Ian Mc Leod, Teori hukum adalah suatu yang mengarah kepada analisis teoritik secara sistematis terhadap sifat-sifat dasar hukum, aturan-aturan hukum atau intitusi hukum secara umum.

John Finch, Teori hukum adalah studi yang meliputi karakteristik esensial pada hukum dan kebiasaan yang sifatnya umum pada sutau sistem hukum yang bertujuan menganalisis unsure-unsur dasar yang membuatnya menjadi hukum dan membedakannya dari peraturan-peraturan lain.

Jan Gijssels dan Mark van Hocke, Teori hukum adalah ilmu yang bersifat menerangkan atau menjelaskan tentang hukum. Teori hukum merupakan disiplin mandiri yang perkembangannya dipengaruhi dan sangat terkait dengan ajaran hukum umum. Mereka memandang bahwa ada kesinambungan antara Ajaran Hukum Umum dalam dua aspek sebagai berikut[4]

  • Teori hukum sebagai kelanjutan dari Aaran Hukum Umum memiliki objek disiplin mandiri, diantara dogmatik hukum di satu sisi dan filsafat hukum di sisi lain. Dewasa ini teori hukum diakui sebagai disiplin ketiga disamping untuk melengkapi filsafat hukum dan dogmatik hukum, masing-masing memiliki wilayah dan nilai sendiri-sendiri.
  • Teori hukum dipandang sebagai ilmu a-normatif yang bebas nilai, yang membedakan dengan disiplin lain.

JJ.H Bruggink, Teori hukum adalah suatu keseluruh pernyataan yang saling berkaitan dengan sistem konseptual aturan-aturan hukum dan putusan-putusan hukum dan sistem tersebut untuk sebagian yang penting dipositifkan. Dalam definisi tadi, yang ad dalam pikiran kita adalah teori hukum sebagai produk. Sebab, keseluruhan pernyataan yang saling berkaitan itu adalah hasil kegiatan teoritik bidang hukum. Namun orang juga memandang teori hukum itu sebagai suatu proses.[5]

Teori hukum tidak hanya menjelaskan apa itu hukum sampai kepada hal-hal yang konkret, tetapi juga pada persoalan yang mendasar dri hukum itu.
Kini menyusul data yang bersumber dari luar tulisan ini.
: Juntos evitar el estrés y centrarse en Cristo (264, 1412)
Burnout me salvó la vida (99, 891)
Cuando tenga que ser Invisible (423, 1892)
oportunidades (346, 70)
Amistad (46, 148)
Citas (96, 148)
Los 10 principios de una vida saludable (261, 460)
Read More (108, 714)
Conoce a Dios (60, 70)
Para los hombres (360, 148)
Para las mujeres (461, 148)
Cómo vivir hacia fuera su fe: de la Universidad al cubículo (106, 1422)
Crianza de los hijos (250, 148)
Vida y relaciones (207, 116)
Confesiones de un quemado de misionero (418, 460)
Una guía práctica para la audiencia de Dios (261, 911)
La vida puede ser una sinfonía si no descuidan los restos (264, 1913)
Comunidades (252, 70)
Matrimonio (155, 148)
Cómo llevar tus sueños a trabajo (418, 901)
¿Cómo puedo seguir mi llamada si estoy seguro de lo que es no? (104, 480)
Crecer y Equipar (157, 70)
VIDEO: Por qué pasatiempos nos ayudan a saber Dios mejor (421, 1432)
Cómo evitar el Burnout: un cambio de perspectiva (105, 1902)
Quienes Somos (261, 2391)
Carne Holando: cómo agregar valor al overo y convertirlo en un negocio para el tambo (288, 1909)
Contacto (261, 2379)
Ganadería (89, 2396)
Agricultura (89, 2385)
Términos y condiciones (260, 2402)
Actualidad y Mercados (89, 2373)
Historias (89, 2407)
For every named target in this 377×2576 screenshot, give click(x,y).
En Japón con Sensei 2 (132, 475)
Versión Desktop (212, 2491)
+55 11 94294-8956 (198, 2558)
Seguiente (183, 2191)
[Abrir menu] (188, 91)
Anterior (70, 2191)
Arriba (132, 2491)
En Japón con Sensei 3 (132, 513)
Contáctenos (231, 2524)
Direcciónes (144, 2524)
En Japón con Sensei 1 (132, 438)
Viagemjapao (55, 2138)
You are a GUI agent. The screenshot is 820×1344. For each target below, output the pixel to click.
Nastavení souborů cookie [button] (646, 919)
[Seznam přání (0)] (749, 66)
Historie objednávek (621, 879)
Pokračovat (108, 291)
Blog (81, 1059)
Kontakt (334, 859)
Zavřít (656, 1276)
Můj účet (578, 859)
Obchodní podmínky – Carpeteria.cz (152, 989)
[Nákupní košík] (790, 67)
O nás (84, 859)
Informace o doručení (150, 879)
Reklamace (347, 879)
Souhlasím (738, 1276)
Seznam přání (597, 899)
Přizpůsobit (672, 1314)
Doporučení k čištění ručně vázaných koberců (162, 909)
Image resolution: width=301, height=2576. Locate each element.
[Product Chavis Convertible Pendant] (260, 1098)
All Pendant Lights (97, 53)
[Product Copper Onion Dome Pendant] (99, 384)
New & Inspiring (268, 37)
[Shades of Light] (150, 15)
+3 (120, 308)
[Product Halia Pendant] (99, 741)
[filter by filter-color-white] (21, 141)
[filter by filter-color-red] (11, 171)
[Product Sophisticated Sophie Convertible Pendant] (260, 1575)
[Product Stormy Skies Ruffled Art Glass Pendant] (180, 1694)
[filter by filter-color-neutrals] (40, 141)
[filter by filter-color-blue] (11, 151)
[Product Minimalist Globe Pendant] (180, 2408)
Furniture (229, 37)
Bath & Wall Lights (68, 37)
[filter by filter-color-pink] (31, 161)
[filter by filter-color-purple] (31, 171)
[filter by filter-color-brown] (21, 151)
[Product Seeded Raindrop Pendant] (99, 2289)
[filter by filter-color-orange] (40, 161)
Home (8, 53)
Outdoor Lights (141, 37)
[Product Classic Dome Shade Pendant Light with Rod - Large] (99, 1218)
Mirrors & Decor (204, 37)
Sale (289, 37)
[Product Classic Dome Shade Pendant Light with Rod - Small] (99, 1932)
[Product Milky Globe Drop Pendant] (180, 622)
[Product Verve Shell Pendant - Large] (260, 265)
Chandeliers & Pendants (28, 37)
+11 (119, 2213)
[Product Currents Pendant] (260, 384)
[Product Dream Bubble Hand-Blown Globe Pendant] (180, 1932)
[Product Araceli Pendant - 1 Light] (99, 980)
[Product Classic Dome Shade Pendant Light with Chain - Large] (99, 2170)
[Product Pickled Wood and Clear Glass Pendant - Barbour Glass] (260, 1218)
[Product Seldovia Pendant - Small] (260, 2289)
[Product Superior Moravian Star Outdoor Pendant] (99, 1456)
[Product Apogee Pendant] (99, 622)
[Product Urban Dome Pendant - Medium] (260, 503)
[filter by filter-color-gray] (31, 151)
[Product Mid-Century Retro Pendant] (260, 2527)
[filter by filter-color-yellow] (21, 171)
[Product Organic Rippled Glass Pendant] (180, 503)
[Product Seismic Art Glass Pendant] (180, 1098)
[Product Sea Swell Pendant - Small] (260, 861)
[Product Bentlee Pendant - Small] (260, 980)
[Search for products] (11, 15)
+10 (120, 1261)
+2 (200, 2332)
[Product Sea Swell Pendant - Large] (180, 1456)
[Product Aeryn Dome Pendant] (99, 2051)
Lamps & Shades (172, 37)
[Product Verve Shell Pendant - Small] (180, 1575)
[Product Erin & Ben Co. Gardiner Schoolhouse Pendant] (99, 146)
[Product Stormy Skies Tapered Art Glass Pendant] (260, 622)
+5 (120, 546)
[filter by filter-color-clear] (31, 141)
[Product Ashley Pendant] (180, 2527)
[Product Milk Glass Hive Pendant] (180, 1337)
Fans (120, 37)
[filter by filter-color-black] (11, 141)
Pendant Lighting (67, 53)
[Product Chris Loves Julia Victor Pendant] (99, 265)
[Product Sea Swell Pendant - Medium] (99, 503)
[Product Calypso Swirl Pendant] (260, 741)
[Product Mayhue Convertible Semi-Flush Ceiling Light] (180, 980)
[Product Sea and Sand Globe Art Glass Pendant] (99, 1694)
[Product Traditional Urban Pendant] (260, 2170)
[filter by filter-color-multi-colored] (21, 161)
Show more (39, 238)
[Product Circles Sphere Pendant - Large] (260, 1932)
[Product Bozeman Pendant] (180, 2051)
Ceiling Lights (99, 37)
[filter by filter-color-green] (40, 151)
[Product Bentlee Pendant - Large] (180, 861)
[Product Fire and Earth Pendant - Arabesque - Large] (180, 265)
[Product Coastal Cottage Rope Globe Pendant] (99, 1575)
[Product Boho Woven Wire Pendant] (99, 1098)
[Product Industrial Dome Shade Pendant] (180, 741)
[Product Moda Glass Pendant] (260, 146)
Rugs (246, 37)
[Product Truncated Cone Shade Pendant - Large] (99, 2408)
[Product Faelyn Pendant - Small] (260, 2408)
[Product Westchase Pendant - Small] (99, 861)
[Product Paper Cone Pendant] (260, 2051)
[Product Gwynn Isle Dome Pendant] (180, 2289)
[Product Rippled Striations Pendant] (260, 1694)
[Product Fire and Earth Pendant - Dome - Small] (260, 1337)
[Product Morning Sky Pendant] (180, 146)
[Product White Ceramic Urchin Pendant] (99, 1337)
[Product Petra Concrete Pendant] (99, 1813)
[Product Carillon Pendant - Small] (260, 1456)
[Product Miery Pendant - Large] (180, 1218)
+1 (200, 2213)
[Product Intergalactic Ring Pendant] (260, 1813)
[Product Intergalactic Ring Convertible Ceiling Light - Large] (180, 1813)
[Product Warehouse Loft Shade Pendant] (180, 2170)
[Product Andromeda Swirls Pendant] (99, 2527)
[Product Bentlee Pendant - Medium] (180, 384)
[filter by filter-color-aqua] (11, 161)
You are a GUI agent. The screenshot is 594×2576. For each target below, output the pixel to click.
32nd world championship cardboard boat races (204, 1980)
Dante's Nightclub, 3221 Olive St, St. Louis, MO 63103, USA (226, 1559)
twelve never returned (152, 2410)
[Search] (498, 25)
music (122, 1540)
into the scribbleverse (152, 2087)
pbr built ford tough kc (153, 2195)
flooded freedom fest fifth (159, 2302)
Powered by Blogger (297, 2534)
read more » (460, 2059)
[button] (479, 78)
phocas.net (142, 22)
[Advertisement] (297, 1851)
Seperti yang dikatakan Radbruch, yang dikutip Satjipto Rahardjo, tugas teori hukum adalah membuat jelas nilai-nilai oleh postulat-postulat hukum sampai kepada penjelasan filosofis yang tertinggi. Teori hukum akan mempertanyakan hal-hal seperti: mengapa hukum berlaku, apa dasar kekuatan yang mengikatnya, apa yang menjadi tujuan hukum, bagaimana hukum dipahami, apa hubungannya dengan individu dengan masyarakat, apa yang seharusnya dilakukan oleh hukum, apakah keadilan itu, dan bagaimana hukum yang adil[6]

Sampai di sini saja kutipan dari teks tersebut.